王が住む教室
仲良くしてやってくれ
「学校にスマートフォンを持ってきていいはずないよな?」
ニョロが眉間にしわを寄せて詰め寄ってくる。本人は溢れんばかりの威圧感を出しているつもりなのだろうが,漂っているのはあほのオーラそのもので変顔をしているようにしか映らなかった。
「今さらルールを主張しようってのか? 人間としてのルールを守れよ。その変な顔も鏡でチェックをしとけ。脅すときの表情とは程遠いぞ」
「黙れ,さっさとそいつをよこせ」
「よこしてどうするんだ?」
「壊す。もみあいになって壊れたとでも言い訳は何とでもなる」
「そうよ。こっちに証人は三人。犯罪者扱いされている人の言うことを誰が聞くのかしらね」
常友が加勢をする。こいつらほんとに馬鹿だ。今どきデータの修復なんていくらでもできる。修復された録音データを聞いたら大人たちがどんな反応を示すか,携帯を壊した動機まで裏付けられ失態を重ねるだけだという想像力すらも働かないらしい。進学校に進むといっても脳みその作りはたかが知れているな。
相良の方をちらりと見ると,こいつだけはやはり違った。どうすればよいのか,事態を冷静に分析している。才色兼備といっても,さすがに分の悪さを感じているようだ。
「いったい何を望んでいるんだ? この前も言ったが,おれはお前が種掛大介とは思えない。お前こそ,目的は何なんだ」
「龍樹,まだそんなこと言ってるの? 確かにこいつの豹変ぶりはおかしいけど,さすがにドラマの見過ぎだよ」
相良はじっとおれの目を見つめている。まるでその中に答えが隠されているはずだと信じているみたいに。

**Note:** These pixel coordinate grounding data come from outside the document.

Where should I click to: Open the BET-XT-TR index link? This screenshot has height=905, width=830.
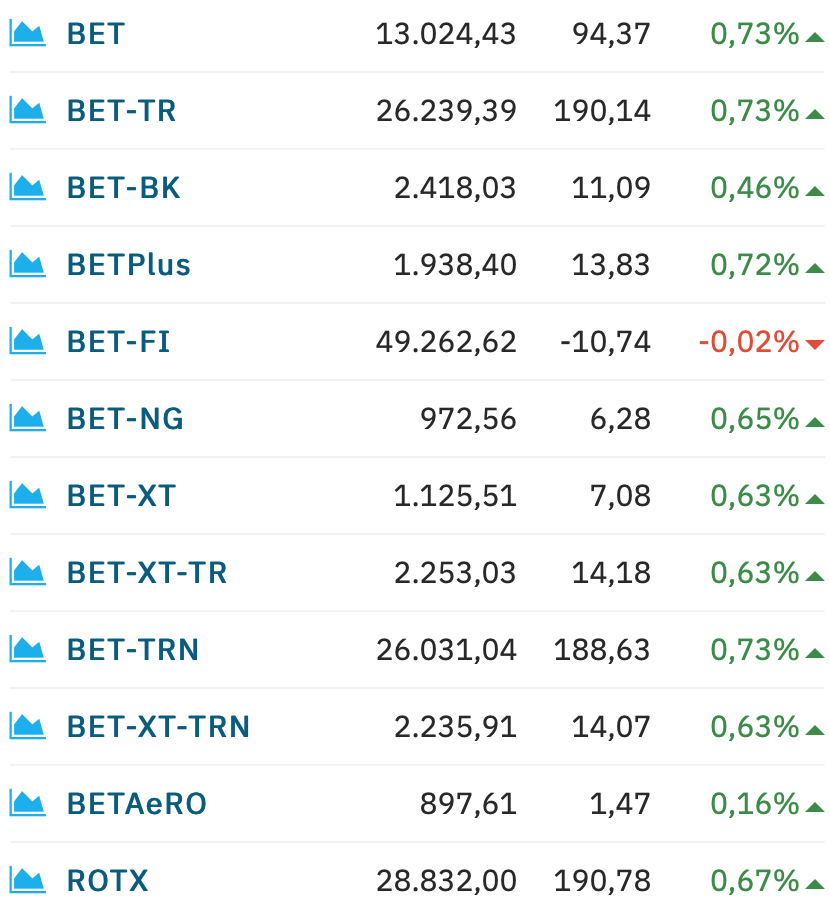click(x=147, y=573)
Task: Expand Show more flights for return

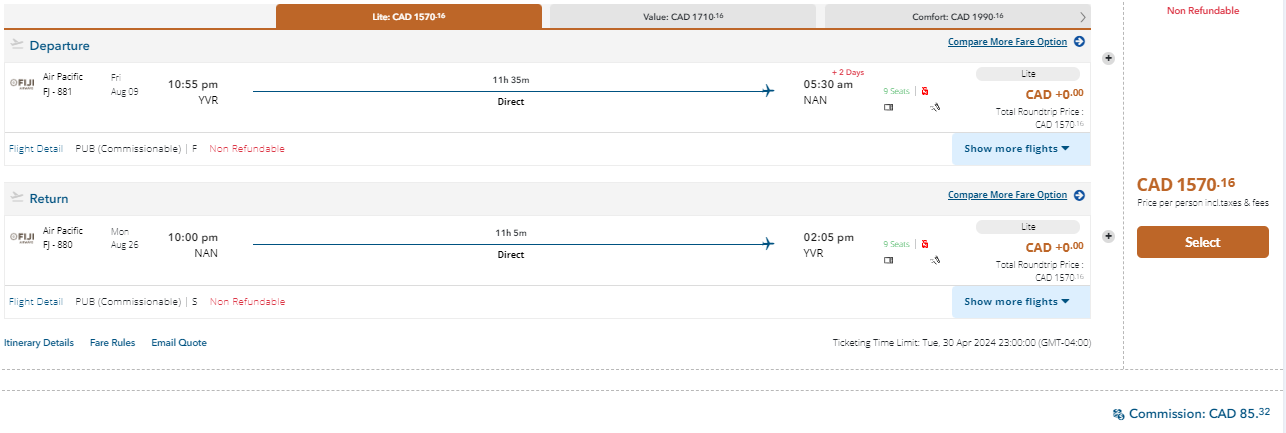Action: (1020, 301)
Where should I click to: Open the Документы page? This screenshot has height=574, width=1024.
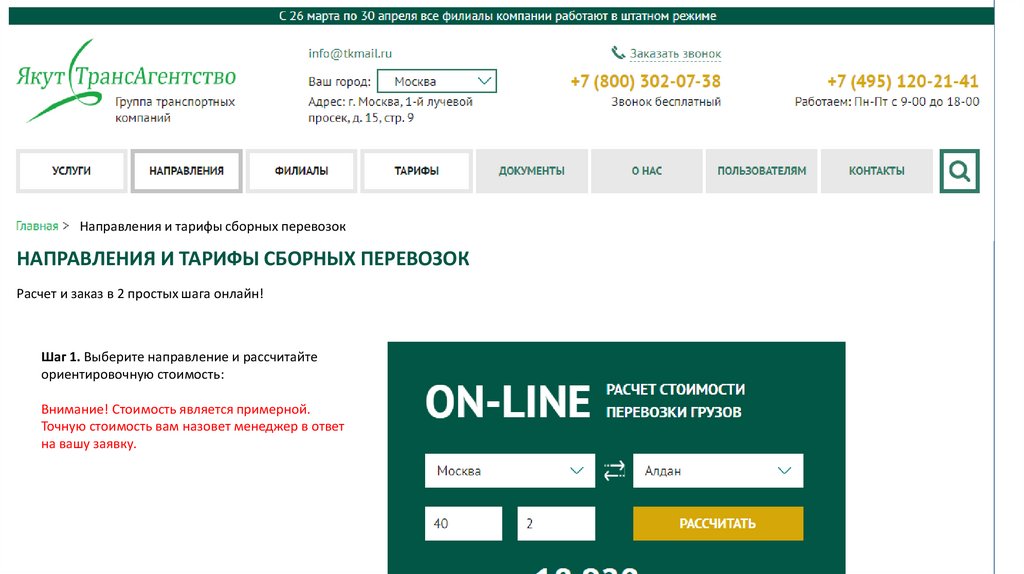[x=531, y=171]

「おれはおれだ。狙いも何も,学校で偉そうにしているやつらに腹が立っただけだよ。別に主張したいことが明確にあったわけではない。ただ・・・・・・」
相良が眉間にしわを寄せた。
「ただ,なんだ? それこそがお前の望みなんじゃないか?」
真剣な表情で相良が近づいてきた。そこに高圧的な態度はなく,今から話される内容を一言も聞き逃すまいという真摯さが感じられた。

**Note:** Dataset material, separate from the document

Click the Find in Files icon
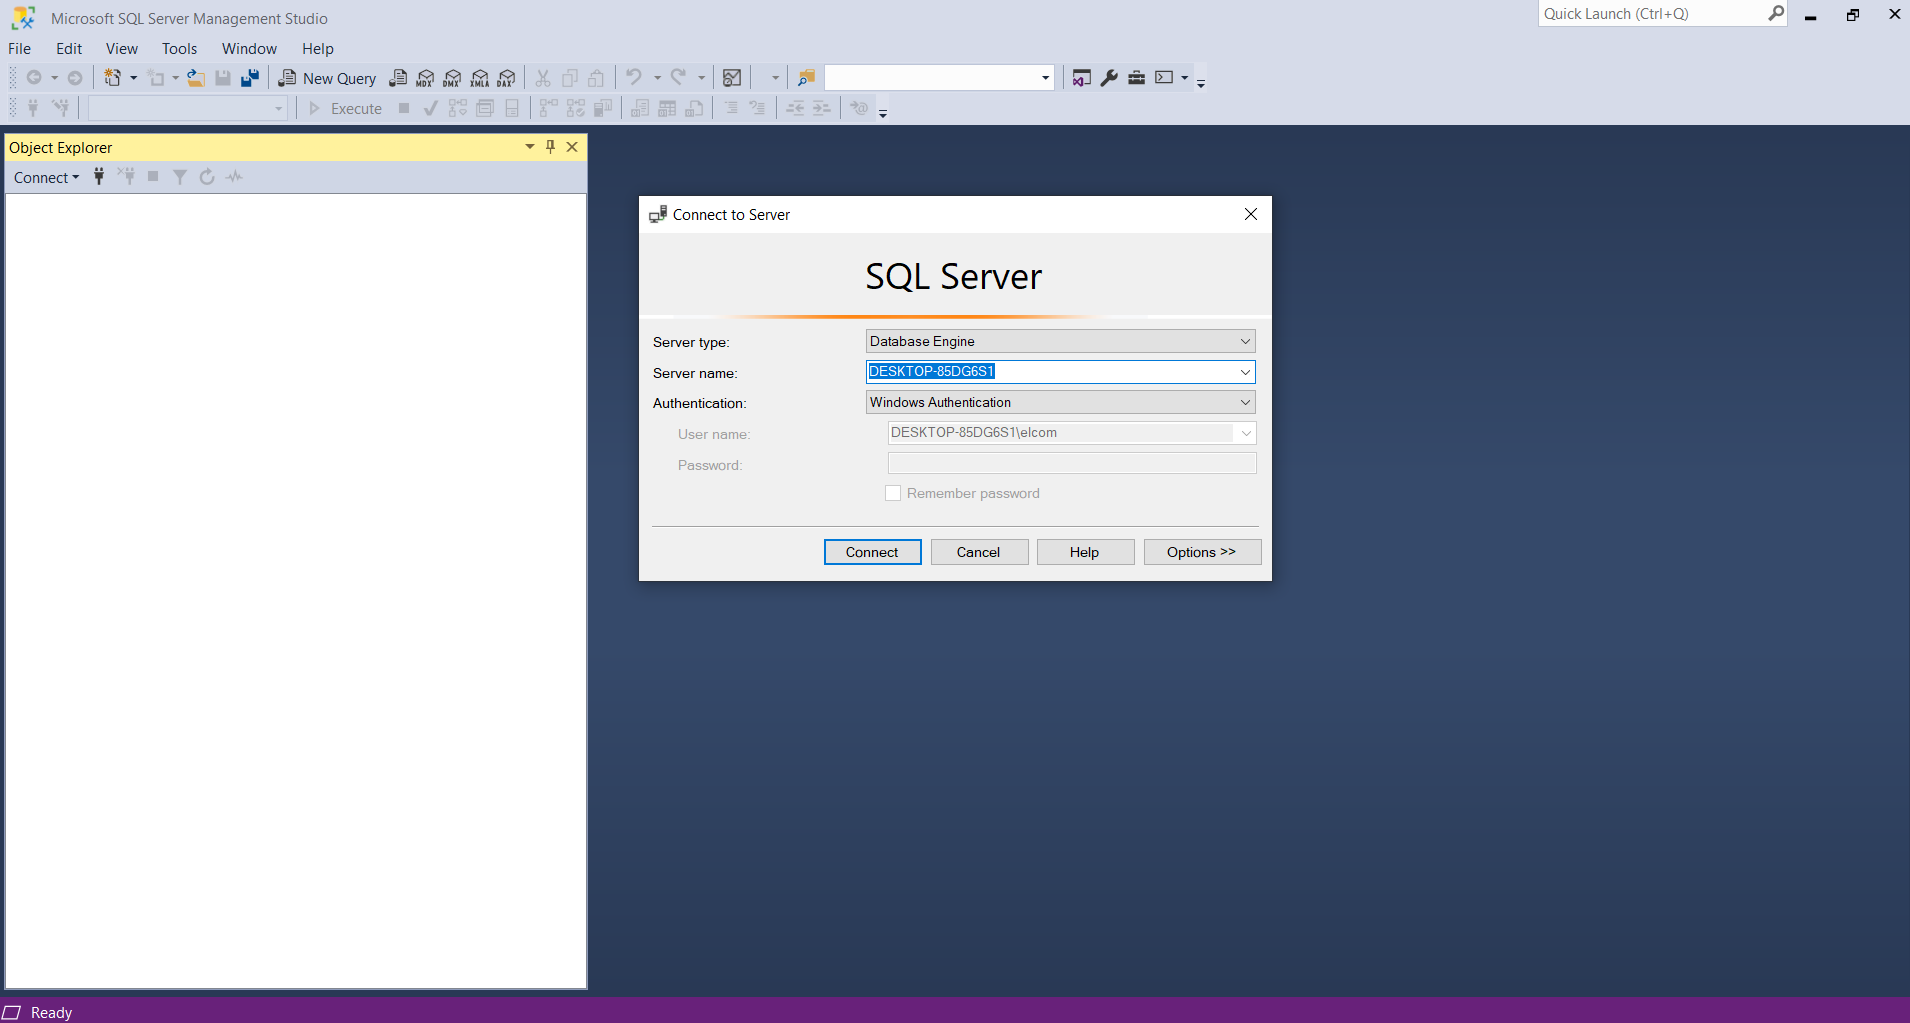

「別に大したことじゃねえよ。ただ,お前らの言うように最近調子がおかしいんだ。自分が自分じゃない見たいって言うか,分かるか? そこのあほそうな顔をしているやつには分からないだろうな。いや,別に分かんなくていいんだ。また近々,おれがおれじゃなくなる時が来るかもしれない。なんかおかしいなって気づくと思う。その時,その,なんだ・・・・・・」
「急になんだ。歯切れが悪い奴だな。はっきり言えよ」
部屋にいる全員を見渡した。相良も,常友も,あのニョロまでもが真剣に話を聞いていた。相手の話を心から受け入れようというその空間は,一方的に叱られ諭される生徒指導室という空間にはあまりにも不釣り合いだった。
「またさ,特別親密にってわけじゃなくても,仲良くしてやってくれ」
不思議なことを言うやつだな,と相良が口にし,全員で笑いあった。